Still loaning and leading after all these years
HP rolls out critical database repair

Right To Use can be included in an upgrade

As we reported in May, HP's new Right To Use licenses (RTU) are sometimes not needed during an upgrade from one HP 3000 to another. HP has simplified the tier structure of the 3000 family, according to business manager Jennie Hou and Jeff Bandle, liaison to the OpenMPE board.

"There are instances where if you do an upgrade, you stay in the same tier," Bandle said. "That essentially is a zero-cost upgrade."

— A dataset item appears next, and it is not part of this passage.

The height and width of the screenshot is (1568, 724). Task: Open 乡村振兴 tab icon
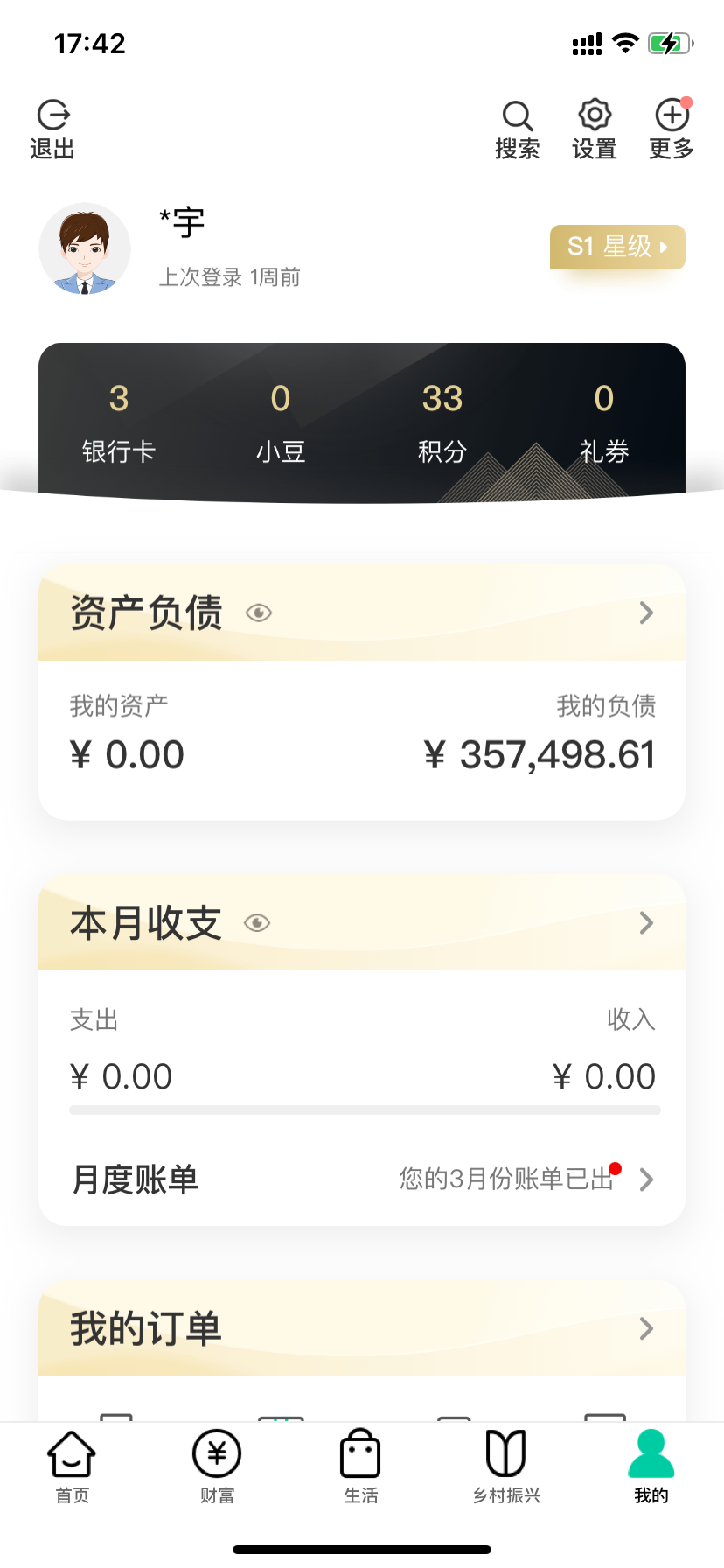[506, 1454]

HP still issues a RTU certificate in such a situation, Bandle added. As for the tier simplifaction, Hou said that HP is now using system horsepower as its guide.

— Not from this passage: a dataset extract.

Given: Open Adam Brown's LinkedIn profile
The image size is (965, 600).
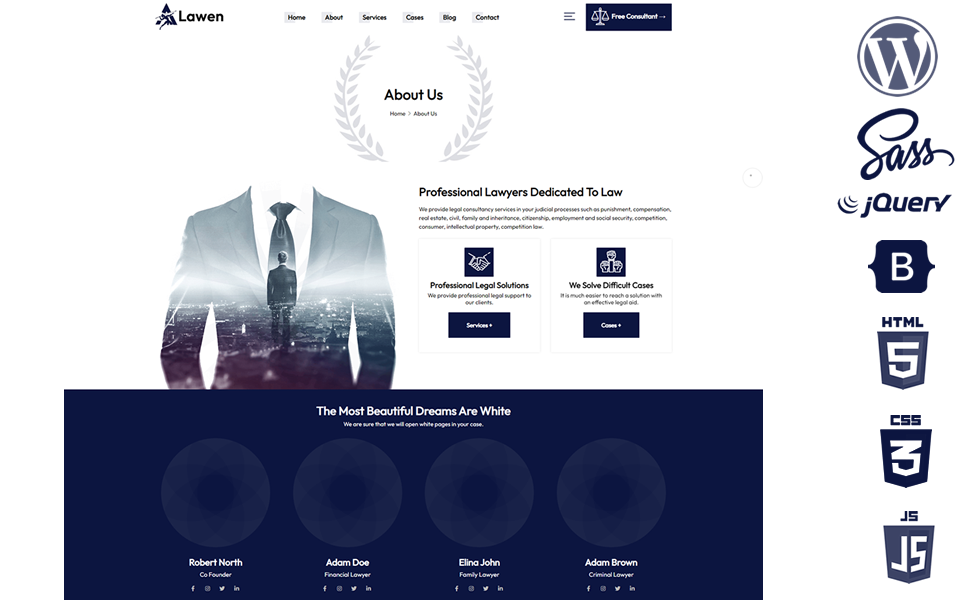Looking at the screenshot, I should coord(632,588).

"We simplified it by looking at HP 3000 Performance Units," Hou said, from Level 1 through a Level 7. The vendor wants the customer to feel a sense of investment protection, so long as the site stays within the same tier.

Those Performance Units took the place of industry-standard HPC benchmarks late in the 1990s. The model uses an HP 3000 Series 918 as a 10 units (a Series 39 "Classic" 3000, pre-RISC, is a 1) . The 3000 line's performance using PA-RISC stretches all the way to 768 units on the N-Class and 84 units on the A-Class servers.